What to do: Extract the text of each entry below exactly, leaving every image behind.

Stored records:
####################

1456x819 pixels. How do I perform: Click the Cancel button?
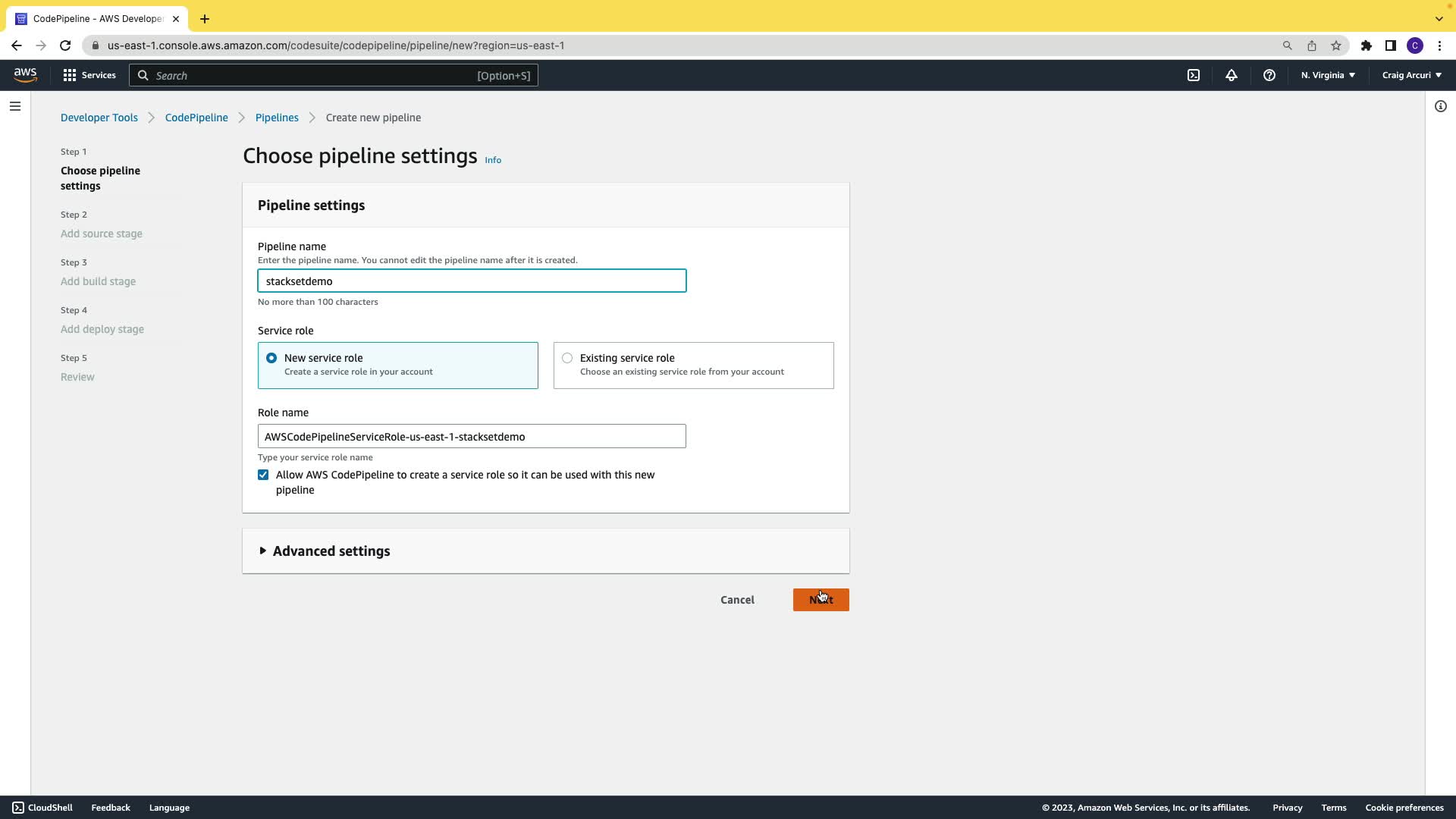(x=737, y=600)
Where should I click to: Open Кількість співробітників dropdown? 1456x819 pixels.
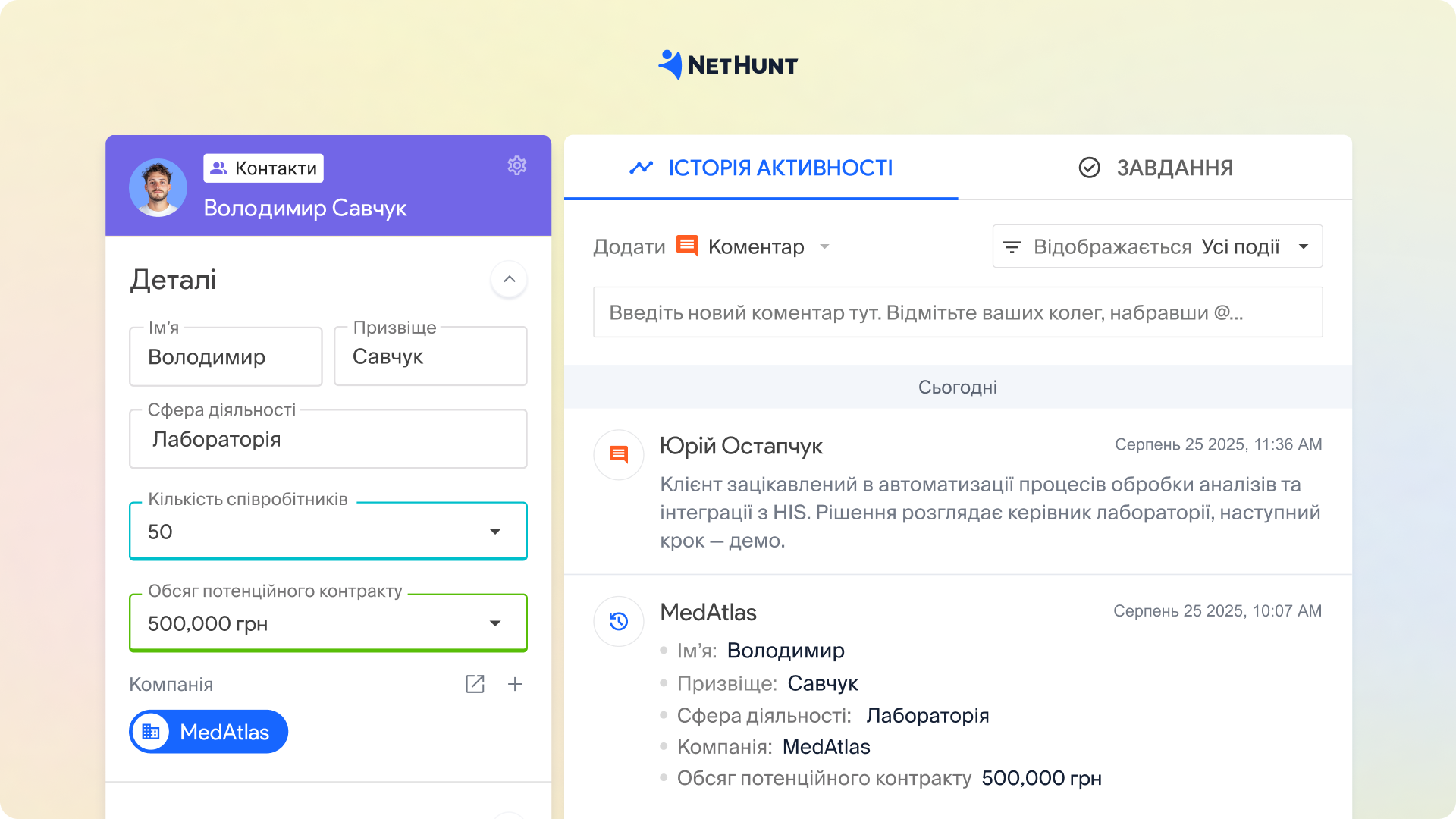click(494, 532)
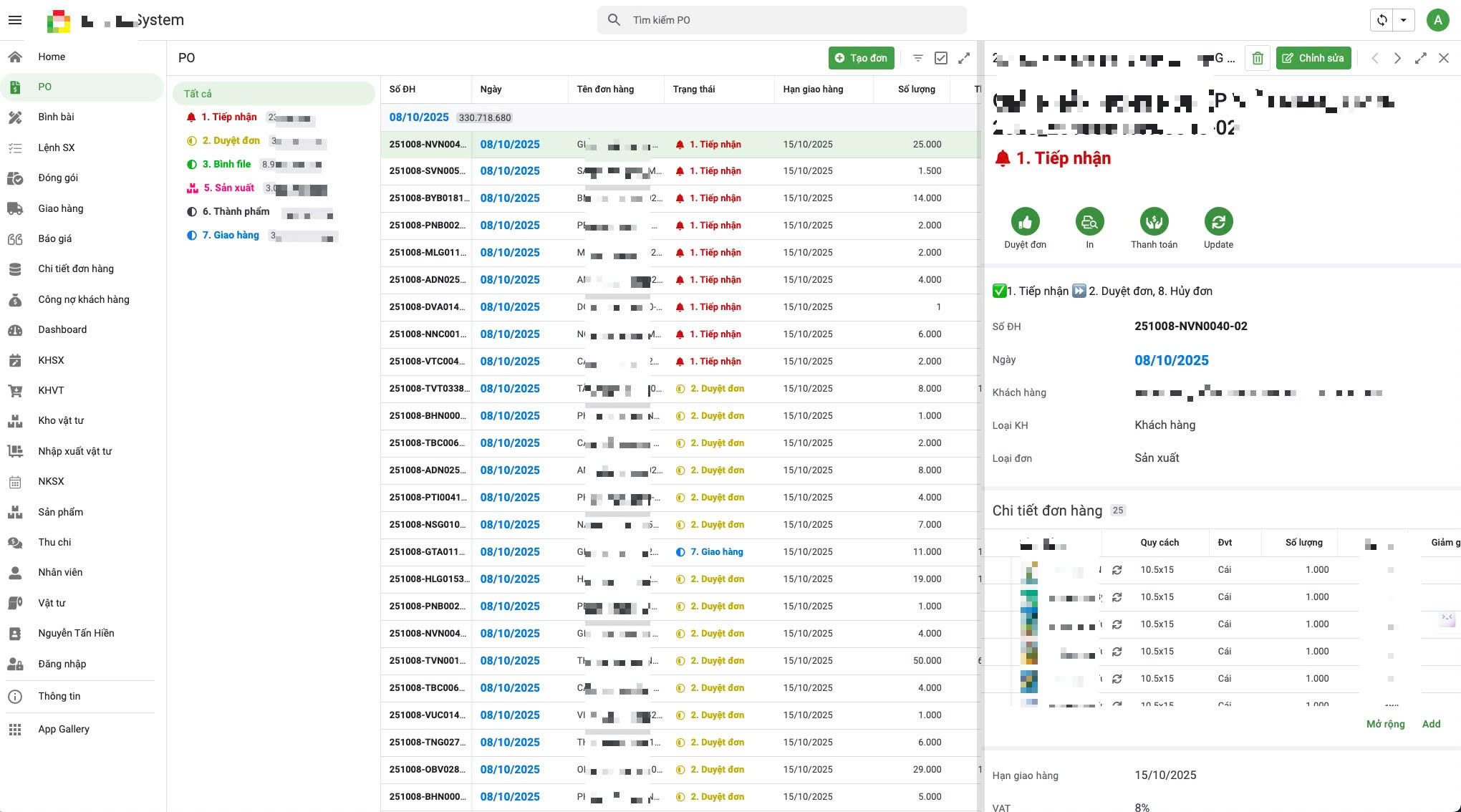This screenshot has width=1461, height=812.
Task: Click the Update refresh icon
Action: point(1218,222)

####################

Written response:
1456x819 pixels. How do I perform: Click the Cancel button?
(x=737, y=600)
Where should I click to: Open Кількість співробітників dropdown? 1456x819 pixels.
click(494, 532)
This screenshot has width=1461, height=812.
Task: Click the Update refresh icon
Action: point(1218,222)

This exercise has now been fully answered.